Cuando terminé la película, quise más, y puse Los guantes mágicos, también de Rejtman. Es del 2003, post crisis financiera, y ahora el protagonista (interpretado por un joven Gabriel Fernández Capello, más conocido como Vicentico) es un remisero que también se separa y la verdad es que pareciera estar bastante apático. Luego del 2001, la vida de todos los personajes de la película está desbaratada, nihilista, y varios de ellos están deprimidos. Lo gracioso (y a la vez desesperante) de la trama es que a Alejandro todos quieren manejarle la vida: que deje de ir a bailar tan seguido, que deje de ser remisero, que invierta en acciones, que aspire a ser “alguien”, que aspire a más. Y él se deja manipular, deja que todos y todas se metan en su vida, en su economía, en su futuro y en sus relaciones. Pero hay algo en el fondo de su mirada que nos da indicios de lo que, al final, demuestra es lo único que quiere: bailar en un boliche, manejar tranquilo su Renault 12.

La simpleza y el minimalismo con los que trabaja Rejtman creo que son tan preciosos porque lo hace a partir de un tono muy alejado de la bajada de línea moralista o autoritaria. Demuestra nuestra vida de argentinos porteños clase media como lo que es: simplemente esa vida. Y es por eso que nos es tan fácil sentirnos emocionados y representados por esos personajes y esas historias: es que en realidad no somos tan fantásticos como creemos o nos quieren hacer creer. Y está muy bien que así sea.

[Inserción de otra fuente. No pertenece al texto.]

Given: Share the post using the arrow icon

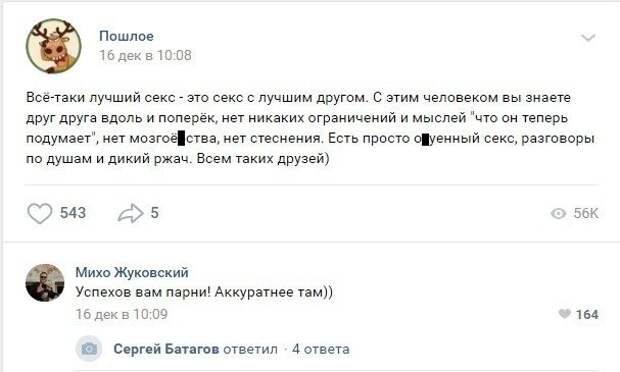Looking at the screenshot, I should pyautogui.click(x=130, y=213).
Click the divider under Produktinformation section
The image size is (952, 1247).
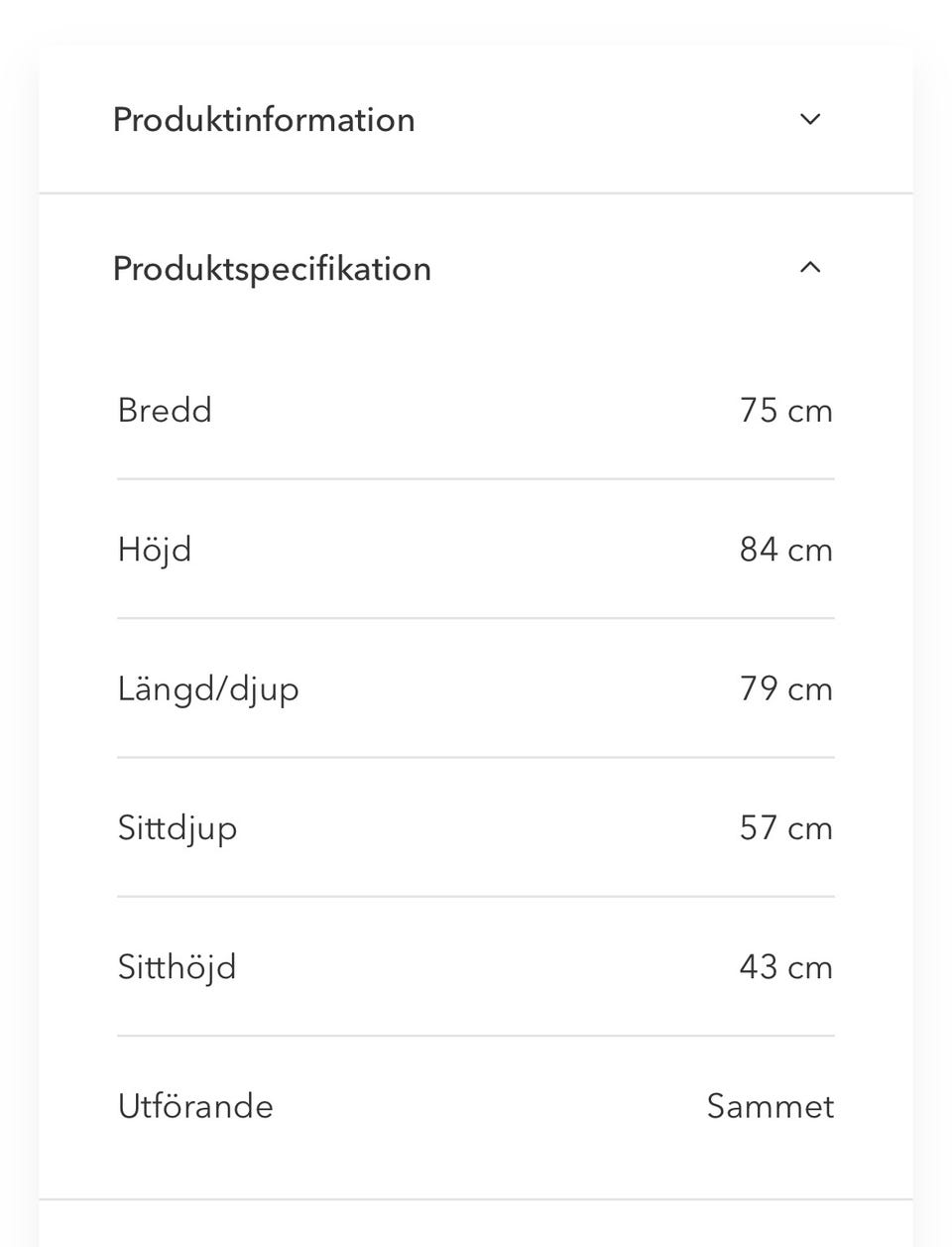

A propósito de la modestia, leí el nuevo ensayo de Tamara Tenenbaum, Un millón de cuartos propios. En él, la autora, a partir de una traducción que hizo del famosísimo ensayo de Woolf, Un cuarto propio, nos cuenta las reflexiones que surgieron en el camino. Y una de las cosas que remarca de la manera en la que escribe Woolf es su tono: “No está presente en Un cuarto propio esa solemnidad del testimonio, esa especie de blindaje que parece insinuar voy a decir cómo son las cosas y lo sé porque y lo viví. Lo que hay, en cambio, es un tono de pregunta: lo que sobrevuela es un yo no sé cómo son las cosas, pero a mí me pasó esto, lo cuento aquí, lo pongo sobre la mesa, para ver si nos sirve para algo; y, si no, ni se preocupen, me lo vuelvo a llevar a casa y lo guardo para otro momento. Para Virginia contar la propia experiencia era un camino incierto, no una confesión; era, además, un medio, una vía, una forma de empezar a conversar para ver qué encontramos y no un fin en sí mismo”.

Tenenbaum habla sobre la modestia de la primera persona, en vez de la autoridad de la primera persona, y de la modestia como un método para poder poner sobre la mesa cualquier asunto del que se quiera hablar, sin la necesidad de creer que esa sea la verdad revelada. Este “método” entonces permite que podamos hablar con mucha más soltura, que le perdamos el miedo al decir, que se abran los debates y se muestren opiniones. A Virginia Woolf le interesaba de los relatos griegos el hecho de que traían verdades no científicas, “verdades que tienen que ver con la sensibilidad y la belleza, y no solamente con la inteligencia. (…) La verdad es diversa, se nos presenta en disfraces distintos; no la percibimos solo con el intelecto.”

Tal vez la salida de la apatía y del nihilismo sea simplemente no obligarse a ser “alguien”, a enseñar algo, a sostener una verdad por años. Saber que la mayoría de las cosas suelen no venir con fuegos artificiales, sino con el ritmo calmo de una vida que, aunque no tenga sentido, todavía se puede habitar. Y así, reconciliarnos con la idea de que nuestro mayor deseo sea simplemente seguir yendo a bailar, o manejar de noche tranquilos un Renault 12.